- _Provided text_

The Best Roast Squash and Pumpkin seeds:
Scoop the seeds out of the squash and remove most of the pulp.
Drizzle the seeds with a little olive oil and rub the oil onto the seeds so they’re coated
Spread the seeds out over a baking sheet and sprinkle with sea salt
Bake at 350 for 10-15 minutes or until the seeds start to turn golden-brown.
Watch them carefully because once they start to brown they really brown in a hurry. The little bit of squash pulp and juice that is left on the seeds adds a nice flavor with the olive oil and salt, but be careful. These are totally addictive so if you’re planning on using them as a salad-topper or anything like that be sure to hide them from the family. Otherwise they’ll be gone in a flash.
Winter Greens – Nutrient-Packed Winter Goodness
In winter the cold-weather greens abound. Think cabbage and kale and Brussels sprouts. The cold weather keeps these greens sweet and tender and the greens help you to stay healthy and illness-free in the winter. These are nutritional powerhouses which are high in vitamins A, C, K and folate. Also they have a good balance between complex carbs, fiber, protein and good fats. Also, Brussels sprouts cut in half and fried with bacon pieces is a treat beyond compare – seriously even non-veggie people love this.

- _What to work on_
Continue the text about roast squash seeds and winter greens, starting right after its final sentence.

- _Collected data_
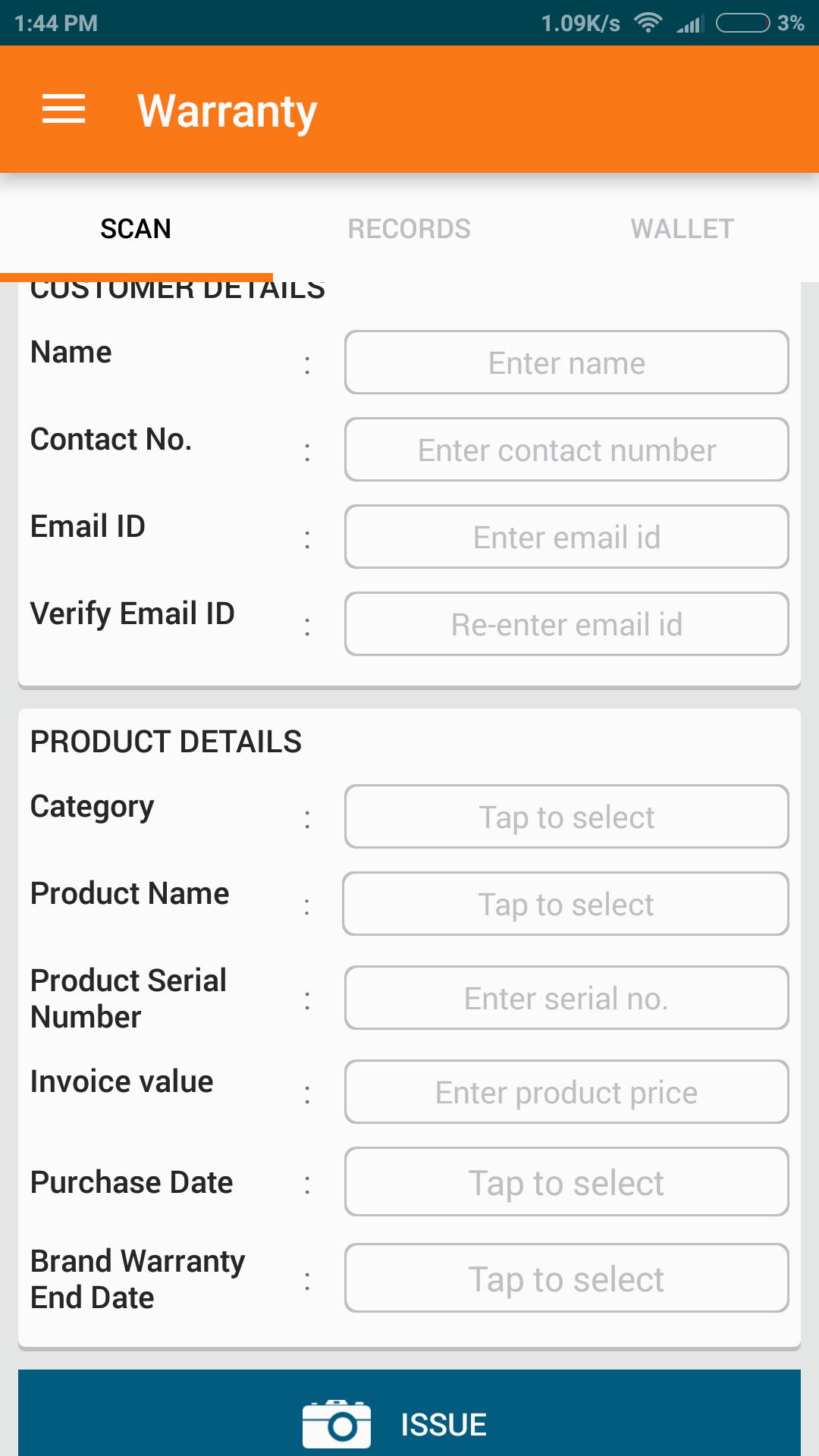819x1456 pixels.
Task: Open the hamburger navigation menu
Action: click(64, 109)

- _Answer box_
Go For the Root Veggies
‘Tis the season for all the underground veggie goodness to get underway. Think beets, carrots, parsnips, turnips and sweet potatoes. A cubed root-veggie mix is perfect to drizzle with olive oil and roast in the oven at 425 or so for a warming, nutrient-dense winter treat. Roasted root veggies literally make you feel warm when you eat them and are also packed with the nutrients your body needs for the winter months.
Again these veggies are packed with vitamin A and other antioxidants, as well as the complex carbs needed to sustain warmth in the winter. Also high in fiber and highly filling.
Slow Cooked Soups and Stews – The Easiest Seasonal Eating for Winter Ever.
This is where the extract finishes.